#### [Exercise objective]
Please return word for word the rows below, starting with the line that contains "This screenshot has width=1320, height=1651." and going on through the line that contains "Action: [x=78, y=108]", with both of those lines included.

---+---

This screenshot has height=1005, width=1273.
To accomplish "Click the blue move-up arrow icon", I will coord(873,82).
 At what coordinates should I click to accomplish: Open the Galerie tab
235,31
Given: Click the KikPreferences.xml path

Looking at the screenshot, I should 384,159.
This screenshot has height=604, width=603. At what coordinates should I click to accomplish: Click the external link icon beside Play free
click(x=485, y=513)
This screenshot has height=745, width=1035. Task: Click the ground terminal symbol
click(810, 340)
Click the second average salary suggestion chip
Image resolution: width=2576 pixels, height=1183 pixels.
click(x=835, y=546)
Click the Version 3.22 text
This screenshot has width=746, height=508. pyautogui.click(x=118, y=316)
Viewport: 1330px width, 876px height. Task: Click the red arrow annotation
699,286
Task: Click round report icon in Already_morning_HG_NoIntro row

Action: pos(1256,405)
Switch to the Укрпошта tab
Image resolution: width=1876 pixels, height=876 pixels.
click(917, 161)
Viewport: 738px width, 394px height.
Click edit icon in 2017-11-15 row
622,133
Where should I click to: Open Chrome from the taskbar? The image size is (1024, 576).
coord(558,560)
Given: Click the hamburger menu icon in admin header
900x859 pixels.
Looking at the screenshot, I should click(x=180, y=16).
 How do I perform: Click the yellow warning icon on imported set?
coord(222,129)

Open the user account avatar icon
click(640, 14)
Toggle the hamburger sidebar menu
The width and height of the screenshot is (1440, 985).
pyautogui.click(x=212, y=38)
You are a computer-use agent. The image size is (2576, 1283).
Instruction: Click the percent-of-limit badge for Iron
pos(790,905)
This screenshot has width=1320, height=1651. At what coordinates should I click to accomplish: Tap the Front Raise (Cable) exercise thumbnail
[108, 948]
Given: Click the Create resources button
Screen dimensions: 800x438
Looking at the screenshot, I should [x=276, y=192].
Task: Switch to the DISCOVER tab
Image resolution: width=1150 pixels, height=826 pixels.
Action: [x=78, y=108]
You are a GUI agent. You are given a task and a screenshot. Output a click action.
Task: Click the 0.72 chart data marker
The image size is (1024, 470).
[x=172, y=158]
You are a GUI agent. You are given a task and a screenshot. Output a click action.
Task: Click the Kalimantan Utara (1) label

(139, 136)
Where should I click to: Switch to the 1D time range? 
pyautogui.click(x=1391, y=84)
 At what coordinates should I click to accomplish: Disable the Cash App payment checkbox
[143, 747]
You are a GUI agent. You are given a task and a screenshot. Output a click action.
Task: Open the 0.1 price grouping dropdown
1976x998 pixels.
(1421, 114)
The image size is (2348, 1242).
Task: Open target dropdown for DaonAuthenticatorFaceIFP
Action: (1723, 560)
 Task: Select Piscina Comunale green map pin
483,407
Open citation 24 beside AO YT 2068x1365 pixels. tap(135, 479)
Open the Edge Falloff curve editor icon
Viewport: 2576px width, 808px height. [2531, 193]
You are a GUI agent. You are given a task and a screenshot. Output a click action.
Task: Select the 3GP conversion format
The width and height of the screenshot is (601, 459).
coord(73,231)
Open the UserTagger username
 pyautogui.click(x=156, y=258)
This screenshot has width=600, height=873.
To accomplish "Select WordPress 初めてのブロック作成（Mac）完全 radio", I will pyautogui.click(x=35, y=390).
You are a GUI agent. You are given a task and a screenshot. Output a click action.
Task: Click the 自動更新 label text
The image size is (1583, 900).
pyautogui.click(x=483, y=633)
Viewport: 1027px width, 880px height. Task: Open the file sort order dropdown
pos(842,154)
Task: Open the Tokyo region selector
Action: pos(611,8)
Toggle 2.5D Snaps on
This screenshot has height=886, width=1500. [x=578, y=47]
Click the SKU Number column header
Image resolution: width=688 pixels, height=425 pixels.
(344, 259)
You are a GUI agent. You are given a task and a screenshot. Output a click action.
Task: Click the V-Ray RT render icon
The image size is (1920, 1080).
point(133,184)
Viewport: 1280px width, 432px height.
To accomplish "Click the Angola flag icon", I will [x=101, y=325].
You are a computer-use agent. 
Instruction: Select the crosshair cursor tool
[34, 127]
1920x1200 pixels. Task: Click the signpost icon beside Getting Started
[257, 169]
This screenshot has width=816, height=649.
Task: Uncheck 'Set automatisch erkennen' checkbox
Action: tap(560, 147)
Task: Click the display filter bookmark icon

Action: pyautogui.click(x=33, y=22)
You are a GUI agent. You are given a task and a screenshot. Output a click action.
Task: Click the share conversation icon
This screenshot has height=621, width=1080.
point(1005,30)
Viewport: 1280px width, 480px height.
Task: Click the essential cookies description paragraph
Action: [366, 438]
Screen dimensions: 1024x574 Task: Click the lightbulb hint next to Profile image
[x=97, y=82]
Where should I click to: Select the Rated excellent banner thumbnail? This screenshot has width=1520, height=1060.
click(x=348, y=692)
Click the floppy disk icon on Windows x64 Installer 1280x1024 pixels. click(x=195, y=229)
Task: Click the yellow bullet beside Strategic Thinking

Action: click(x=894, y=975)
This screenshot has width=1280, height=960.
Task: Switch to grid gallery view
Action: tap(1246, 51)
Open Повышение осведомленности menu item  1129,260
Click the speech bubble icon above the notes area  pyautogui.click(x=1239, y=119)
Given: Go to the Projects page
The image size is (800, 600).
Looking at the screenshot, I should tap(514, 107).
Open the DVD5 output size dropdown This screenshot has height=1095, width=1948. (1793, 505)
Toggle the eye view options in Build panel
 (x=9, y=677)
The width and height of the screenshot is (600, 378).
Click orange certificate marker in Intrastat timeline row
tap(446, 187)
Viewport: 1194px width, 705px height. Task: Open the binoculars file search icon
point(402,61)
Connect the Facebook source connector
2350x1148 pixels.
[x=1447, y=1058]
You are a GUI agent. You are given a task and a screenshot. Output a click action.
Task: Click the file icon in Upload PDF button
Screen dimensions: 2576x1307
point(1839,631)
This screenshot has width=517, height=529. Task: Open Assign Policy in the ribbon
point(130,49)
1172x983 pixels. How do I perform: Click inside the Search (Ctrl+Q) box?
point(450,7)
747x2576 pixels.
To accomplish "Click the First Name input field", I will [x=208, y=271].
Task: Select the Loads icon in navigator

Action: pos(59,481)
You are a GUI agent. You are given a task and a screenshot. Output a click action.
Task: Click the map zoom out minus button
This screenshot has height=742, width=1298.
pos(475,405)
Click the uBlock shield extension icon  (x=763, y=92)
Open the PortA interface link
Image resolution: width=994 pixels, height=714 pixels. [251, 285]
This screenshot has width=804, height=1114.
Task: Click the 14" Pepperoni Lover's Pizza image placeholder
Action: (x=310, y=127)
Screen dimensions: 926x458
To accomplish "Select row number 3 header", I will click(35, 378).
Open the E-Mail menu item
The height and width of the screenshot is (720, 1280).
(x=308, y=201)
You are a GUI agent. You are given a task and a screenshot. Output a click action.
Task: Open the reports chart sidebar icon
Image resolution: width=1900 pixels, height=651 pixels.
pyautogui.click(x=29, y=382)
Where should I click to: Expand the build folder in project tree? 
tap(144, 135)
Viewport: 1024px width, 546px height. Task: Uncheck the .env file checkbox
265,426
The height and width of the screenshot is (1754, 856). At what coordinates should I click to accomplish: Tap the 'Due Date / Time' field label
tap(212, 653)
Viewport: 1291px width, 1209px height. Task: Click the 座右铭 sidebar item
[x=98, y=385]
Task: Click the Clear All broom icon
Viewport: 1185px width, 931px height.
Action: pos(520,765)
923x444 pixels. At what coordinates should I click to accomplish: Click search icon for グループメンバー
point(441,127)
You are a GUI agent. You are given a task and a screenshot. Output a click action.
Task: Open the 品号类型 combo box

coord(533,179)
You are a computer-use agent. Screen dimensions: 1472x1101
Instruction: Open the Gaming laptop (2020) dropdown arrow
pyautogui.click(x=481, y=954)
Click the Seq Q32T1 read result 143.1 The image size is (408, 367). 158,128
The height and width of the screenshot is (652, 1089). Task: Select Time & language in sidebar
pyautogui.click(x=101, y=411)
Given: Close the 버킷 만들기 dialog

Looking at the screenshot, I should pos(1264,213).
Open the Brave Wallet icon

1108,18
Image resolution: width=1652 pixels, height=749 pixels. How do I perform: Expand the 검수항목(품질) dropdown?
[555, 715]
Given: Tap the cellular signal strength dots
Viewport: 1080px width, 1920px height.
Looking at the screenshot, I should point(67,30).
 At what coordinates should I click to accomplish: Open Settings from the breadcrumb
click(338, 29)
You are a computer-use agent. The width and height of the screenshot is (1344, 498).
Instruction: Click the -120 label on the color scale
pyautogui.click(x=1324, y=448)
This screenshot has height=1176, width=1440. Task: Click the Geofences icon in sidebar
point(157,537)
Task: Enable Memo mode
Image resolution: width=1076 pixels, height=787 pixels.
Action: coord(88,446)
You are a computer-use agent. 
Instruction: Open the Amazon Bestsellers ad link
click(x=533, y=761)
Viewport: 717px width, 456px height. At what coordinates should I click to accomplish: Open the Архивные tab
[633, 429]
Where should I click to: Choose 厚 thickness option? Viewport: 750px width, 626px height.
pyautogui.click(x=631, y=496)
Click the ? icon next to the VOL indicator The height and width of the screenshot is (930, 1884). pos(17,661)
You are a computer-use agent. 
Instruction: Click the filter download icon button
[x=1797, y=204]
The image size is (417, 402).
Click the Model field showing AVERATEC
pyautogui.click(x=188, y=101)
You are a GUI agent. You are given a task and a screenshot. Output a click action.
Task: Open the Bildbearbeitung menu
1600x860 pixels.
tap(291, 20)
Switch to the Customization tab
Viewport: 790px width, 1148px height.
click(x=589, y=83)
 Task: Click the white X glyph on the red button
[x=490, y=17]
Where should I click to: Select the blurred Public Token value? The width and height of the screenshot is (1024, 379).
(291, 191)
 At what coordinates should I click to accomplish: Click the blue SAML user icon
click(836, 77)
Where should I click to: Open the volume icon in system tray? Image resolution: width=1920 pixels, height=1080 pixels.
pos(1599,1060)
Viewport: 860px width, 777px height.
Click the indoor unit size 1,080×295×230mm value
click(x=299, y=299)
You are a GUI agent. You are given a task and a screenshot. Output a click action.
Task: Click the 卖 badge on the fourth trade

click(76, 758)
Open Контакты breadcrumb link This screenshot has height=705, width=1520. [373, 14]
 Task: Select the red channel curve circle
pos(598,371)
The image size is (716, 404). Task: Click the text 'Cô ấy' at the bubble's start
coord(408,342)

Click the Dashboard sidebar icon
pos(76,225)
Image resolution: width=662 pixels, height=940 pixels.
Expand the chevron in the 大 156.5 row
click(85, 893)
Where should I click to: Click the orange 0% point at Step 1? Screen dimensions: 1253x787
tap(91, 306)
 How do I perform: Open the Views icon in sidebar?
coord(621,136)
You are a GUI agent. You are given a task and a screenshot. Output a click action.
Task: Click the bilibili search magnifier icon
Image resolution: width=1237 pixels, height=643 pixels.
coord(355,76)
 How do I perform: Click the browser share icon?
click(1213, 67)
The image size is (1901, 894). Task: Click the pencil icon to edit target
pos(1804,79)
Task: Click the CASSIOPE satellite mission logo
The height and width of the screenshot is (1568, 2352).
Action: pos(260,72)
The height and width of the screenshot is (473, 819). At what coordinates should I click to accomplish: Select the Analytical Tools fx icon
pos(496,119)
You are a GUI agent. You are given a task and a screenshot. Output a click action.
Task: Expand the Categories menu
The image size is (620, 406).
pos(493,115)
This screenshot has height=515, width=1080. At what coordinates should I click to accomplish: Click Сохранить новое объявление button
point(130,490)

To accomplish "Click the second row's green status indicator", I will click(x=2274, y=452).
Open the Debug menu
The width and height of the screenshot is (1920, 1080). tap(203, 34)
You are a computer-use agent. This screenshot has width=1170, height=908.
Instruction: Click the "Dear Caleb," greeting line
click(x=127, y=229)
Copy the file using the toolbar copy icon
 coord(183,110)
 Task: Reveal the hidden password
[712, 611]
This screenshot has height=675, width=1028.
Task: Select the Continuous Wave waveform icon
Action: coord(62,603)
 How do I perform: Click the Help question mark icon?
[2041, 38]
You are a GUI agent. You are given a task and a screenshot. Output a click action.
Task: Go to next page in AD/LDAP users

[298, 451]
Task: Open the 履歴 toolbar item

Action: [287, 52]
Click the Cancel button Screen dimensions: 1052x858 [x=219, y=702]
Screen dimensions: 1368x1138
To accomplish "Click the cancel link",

---+---

#### [Response to this task]
This screenshot has width=1320, height=1651. At what coordinates should I click to accomplish: Tap the Front Raise (Cable) exercise thumbnail
[108, 948]
Given: Click the Create resources button
Screen dimensions: 800x438
Looking at the screenshot, I should [x=276, y=192].
Task: Switch to the DISCOVER tab
Image resolution: width=1150 pixels, height=826 pixels.
Action: [x=78, y=108]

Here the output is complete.